Most people compare the market and purchase health insurance to avoid out-of-pocket expenses for services that are either aren’t covered or are only partially covered by Medicare. You also get reduced waiting times for hospital treatment, the ability to choose your hospital and doctor, access to a shared or private room in a private hospital and exemptions from government-imposed tax penalties and premium loadings.
Different policies will have different limits on the benefits you can claim in the year. Most of the time this means a maximum dollar amount you get back for a specific kind of treatment. Each time you pay for a particular service you’ll also have a set dollar amount you can receive as a benefit. For example your policy may have a maximum benefit limit of $300 a year for physiotherapy, and each time you go you receive $35 back as a benefit. If the service cost $50 you’d pay $15 out of pocket, and once you exceeded your benefit limit you would have to pay the full $50. However some policies offer a combined limit that gives you a total benefit amount to use for all your extras.
High income earners (individuals earning more than $90,000 per year and families earning more than $180,000) are charged the Medicare Levy Surcharge if they don’t take out hospital cover with an excess of a maximum of $500 (individuals) or $1,000 (families/couples). This is charged as a percentage of taxable income starting at 1% and caps at 1.5%.
Lifetime Health Cover loading applies if you don’t take out hospital cover before July 1st after your 31st birthday. For every year following you’ll be charged an additional 2% on your premiums whenever you do take out hospital cover up to 70%.
After purchasing your private health insurance you have a 30 day ‘cooling-off’ period that entitles you to a refund for any premiums you’ve paid, as long as you haven’t made any claims.

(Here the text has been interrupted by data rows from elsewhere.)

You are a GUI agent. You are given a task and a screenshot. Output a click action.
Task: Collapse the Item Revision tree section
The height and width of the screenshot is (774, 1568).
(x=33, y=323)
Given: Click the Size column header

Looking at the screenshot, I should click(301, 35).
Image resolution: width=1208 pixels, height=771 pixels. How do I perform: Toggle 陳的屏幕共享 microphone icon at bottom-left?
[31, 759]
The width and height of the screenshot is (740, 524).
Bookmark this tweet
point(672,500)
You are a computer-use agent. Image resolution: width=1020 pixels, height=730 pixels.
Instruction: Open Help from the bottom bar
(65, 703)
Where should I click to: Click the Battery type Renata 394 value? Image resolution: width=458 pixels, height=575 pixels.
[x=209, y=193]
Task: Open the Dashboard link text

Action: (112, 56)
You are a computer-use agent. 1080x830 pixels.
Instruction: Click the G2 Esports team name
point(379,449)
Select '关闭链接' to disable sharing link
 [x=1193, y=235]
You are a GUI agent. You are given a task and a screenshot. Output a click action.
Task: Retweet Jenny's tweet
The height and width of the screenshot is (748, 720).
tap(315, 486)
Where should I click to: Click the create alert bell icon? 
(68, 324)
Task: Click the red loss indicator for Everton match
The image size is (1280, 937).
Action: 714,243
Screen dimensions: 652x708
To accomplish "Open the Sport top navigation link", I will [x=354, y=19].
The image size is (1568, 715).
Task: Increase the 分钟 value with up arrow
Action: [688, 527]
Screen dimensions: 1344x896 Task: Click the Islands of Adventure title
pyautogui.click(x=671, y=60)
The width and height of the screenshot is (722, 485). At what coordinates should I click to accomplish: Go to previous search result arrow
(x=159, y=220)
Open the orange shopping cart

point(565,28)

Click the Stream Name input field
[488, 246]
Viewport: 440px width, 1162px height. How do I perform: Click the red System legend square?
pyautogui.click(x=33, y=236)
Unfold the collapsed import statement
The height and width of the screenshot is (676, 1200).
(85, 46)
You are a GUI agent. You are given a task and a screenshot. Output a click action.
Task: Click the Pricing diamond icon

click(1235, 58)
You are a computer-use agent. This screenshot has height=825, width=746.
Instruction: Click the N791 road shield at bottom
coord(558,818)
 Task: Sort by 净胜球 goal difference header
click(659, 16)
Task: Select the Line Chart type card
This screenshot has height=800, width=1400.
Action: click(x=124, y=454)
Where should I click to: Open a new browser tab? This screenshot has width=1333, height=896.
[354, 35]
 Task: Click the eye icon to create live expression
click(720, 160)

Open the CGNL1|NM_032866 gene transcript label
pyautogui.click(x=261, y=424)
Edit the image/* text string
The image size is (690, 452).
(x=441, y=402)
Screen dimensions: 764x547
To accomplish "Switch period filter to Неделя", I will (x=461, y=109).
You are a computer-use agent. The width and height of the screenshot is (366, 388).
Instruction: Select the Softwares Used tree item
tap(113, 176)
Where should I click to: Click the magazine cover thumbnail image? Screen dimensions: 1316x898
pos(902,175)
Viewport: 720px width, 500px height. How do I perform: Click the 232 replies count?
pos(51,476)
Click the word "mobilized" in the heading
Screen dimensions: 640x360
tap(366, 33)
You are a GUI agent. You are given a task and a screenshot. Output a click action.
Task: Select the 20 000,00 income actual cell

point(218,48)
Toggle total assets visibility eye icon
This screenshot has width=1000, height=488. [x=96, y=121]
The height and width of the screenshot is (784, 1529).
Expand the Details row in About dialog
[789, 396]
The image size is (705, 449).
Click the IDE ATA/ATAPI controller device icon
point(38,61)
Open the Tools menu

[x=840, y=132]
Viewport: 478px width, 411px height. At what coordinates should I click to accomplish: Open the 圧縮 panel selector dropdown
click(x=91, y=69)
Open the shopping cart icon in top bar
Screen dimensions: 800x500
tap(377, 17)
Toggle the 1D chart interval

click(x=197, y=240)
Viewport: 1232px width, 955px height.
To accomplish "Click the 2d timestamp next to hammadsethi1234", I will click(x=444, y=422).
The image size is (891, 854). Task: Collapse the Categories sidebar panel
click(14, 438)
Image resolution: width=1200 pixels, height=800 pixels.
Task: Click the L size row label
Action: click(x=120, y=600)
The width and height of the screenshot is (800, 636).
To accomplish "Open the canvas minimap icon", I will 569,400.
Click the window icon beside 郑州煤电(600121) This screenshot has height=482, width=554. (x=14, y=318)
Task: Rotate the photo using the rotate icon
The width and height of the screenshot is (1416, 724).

When you start a new policy or increase your level of cover you are subject to waiting periods before you can make a claim. For extras this amount of time is determined by the fund, however for hospital cover you will have to wait at least 2 months before you can make a claim, regardless of which fund you choose – although accidental injuries will typically be covered after only a day. For most pre-existing conditions and for obstetrics (pregnancy) cover the waiting period is 12 months. This waiting period is usually waived if you need treatment because of an accident. Additionally, if you already have health insurance and are transferring to the same or a lower level of cover you won’t need to re-serve your waiting periods.